**Required work:**
Each line from the one that includes "Write a review [button] (952, 1243)" to the last line of the data below should be set down exactly; no other lines are wanted.

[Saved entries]
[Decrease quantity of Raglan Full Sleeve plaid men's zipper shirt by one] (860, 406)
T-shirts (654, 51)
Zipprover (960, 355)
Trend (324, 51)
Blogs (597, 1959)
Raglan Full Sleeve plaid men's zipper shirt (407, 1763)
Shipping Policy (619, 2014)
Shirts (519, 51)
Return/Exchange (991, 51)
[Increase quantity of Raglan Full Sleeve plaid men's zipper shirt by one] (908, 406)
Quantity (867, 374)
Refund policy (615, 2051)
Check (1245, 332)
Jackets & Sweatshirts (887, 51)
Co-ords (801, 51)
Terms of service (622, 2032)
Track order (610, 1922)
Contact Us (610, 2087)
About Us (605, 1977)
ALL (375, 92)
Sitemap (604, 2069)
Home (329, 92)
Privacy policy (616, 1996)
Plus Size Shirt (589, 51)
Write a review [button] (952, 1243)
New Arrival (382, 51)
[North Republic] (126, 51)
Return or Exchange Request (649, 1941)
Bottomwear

**Response area:**
Write a review [button] (952, 1243)
New Arrival (382, 51)
[North Republic] (126, 51)
Return or Exchange Request (649, 1941)
Bottomwear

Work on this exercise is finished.